- Stated goal -
Pick out every line in the records below that contains the word "what", and copy each of those lines.

- Given records -
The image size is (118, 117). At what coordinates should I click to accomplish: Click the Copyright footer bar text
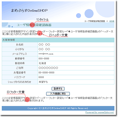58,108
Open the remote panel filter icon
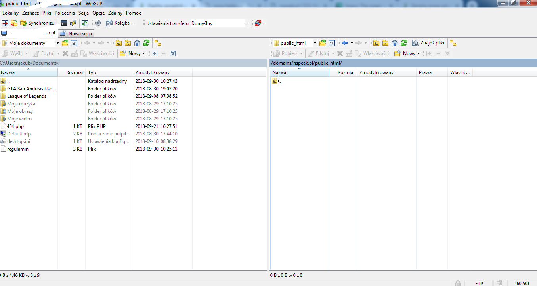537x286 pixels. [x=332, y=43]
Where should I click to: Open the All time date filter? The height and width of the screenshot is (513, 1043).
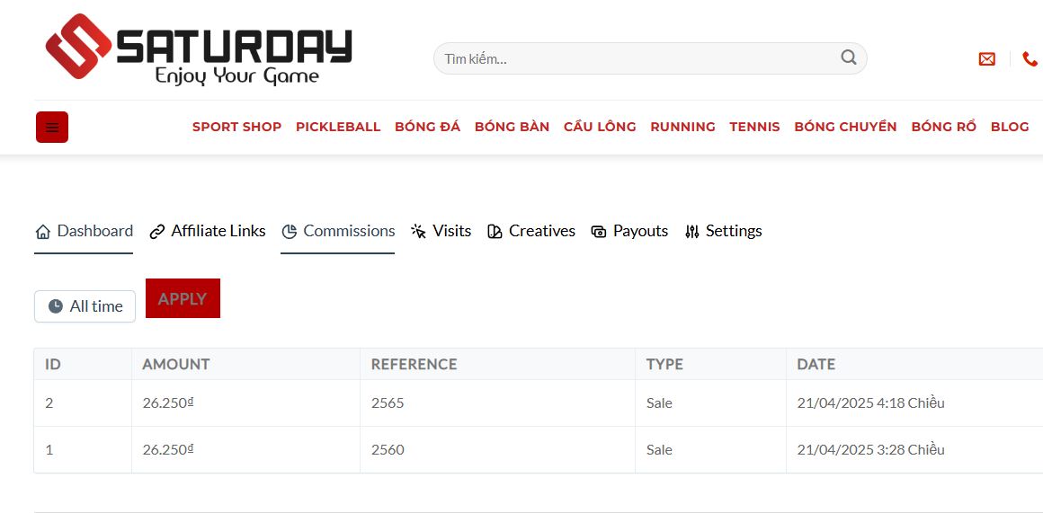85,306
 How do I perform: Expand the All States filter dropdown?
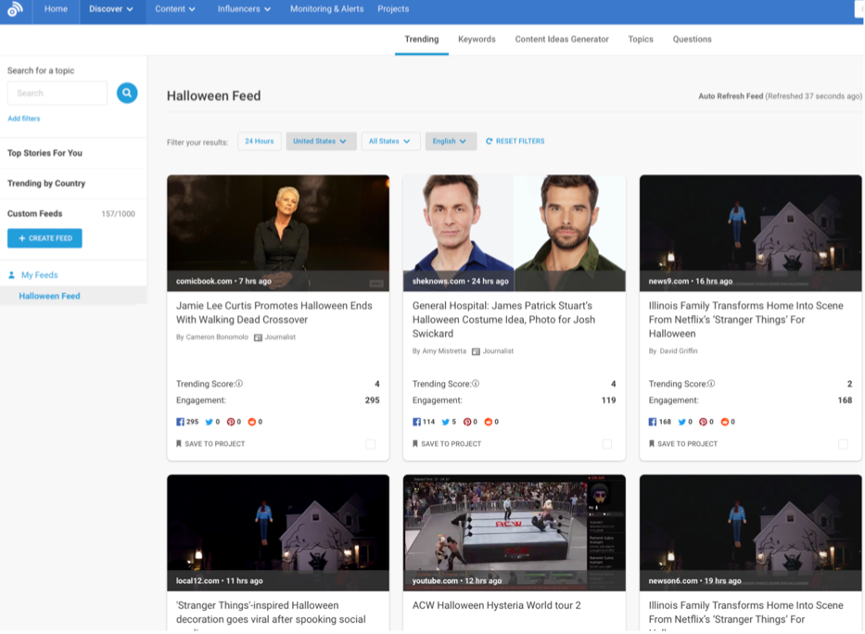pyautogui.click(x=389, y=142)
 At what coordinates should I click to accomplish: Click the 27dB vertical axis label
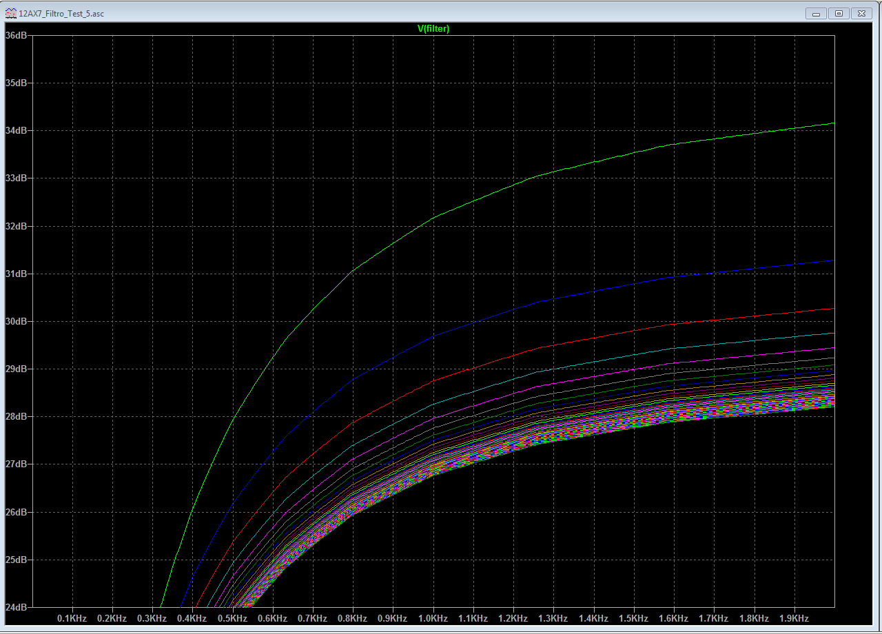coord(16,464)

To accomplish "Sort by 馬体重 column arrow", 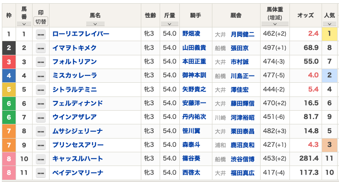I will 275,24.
==
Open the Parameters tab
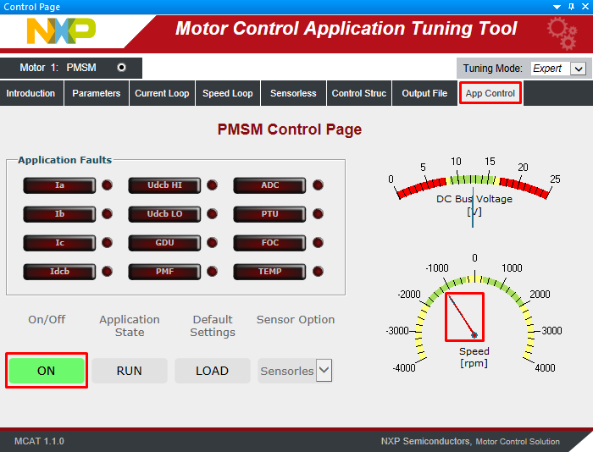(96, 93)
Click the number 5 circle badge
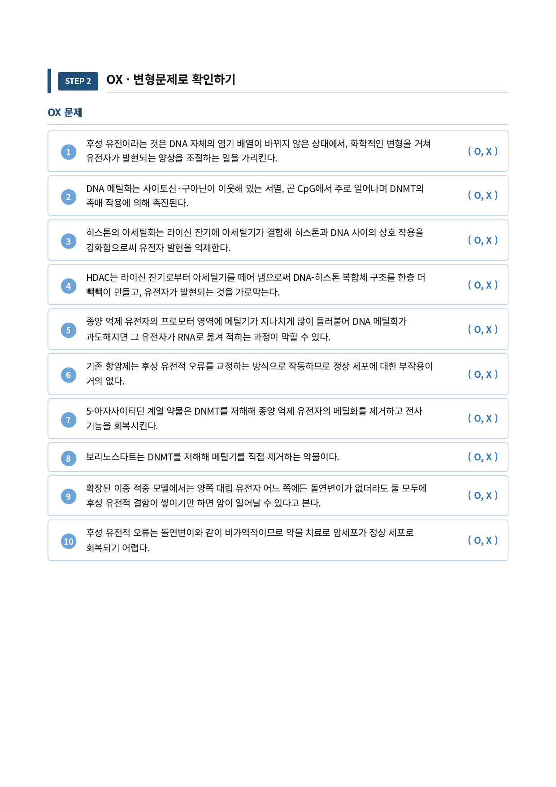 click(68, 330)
* * *
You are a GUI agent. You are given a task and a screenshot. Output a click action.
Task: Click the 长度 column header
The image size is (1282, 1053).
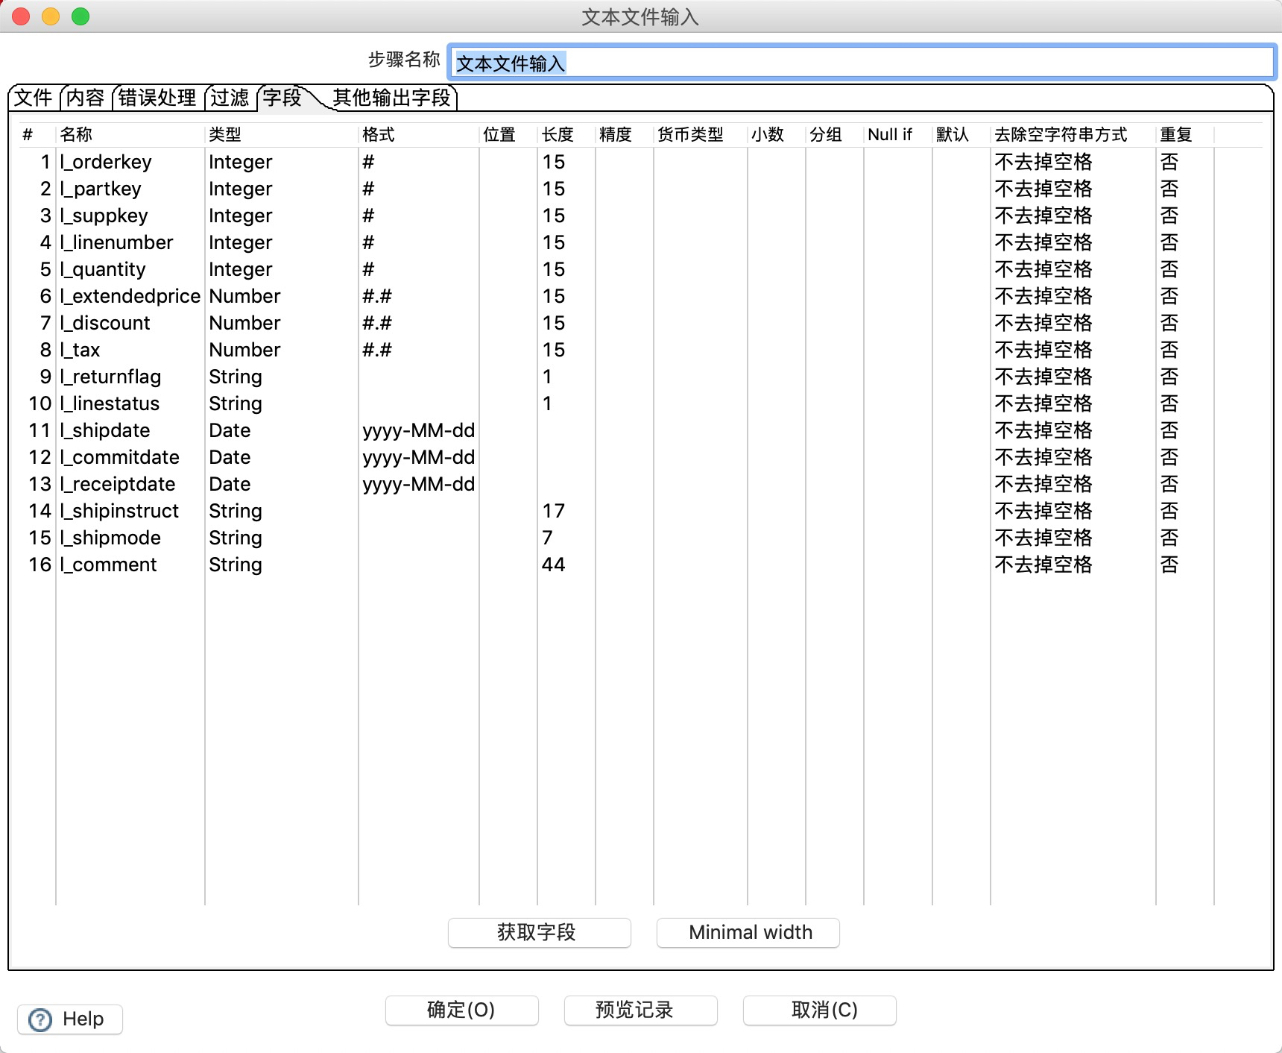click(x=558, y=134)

- Result of the exercise -
The image size is (118, 117). At what coordinates should I click to accomplish: Click the Copyright footer bar text
 At what coordinates should I click to accomplish: Click the 27dB vertical axis label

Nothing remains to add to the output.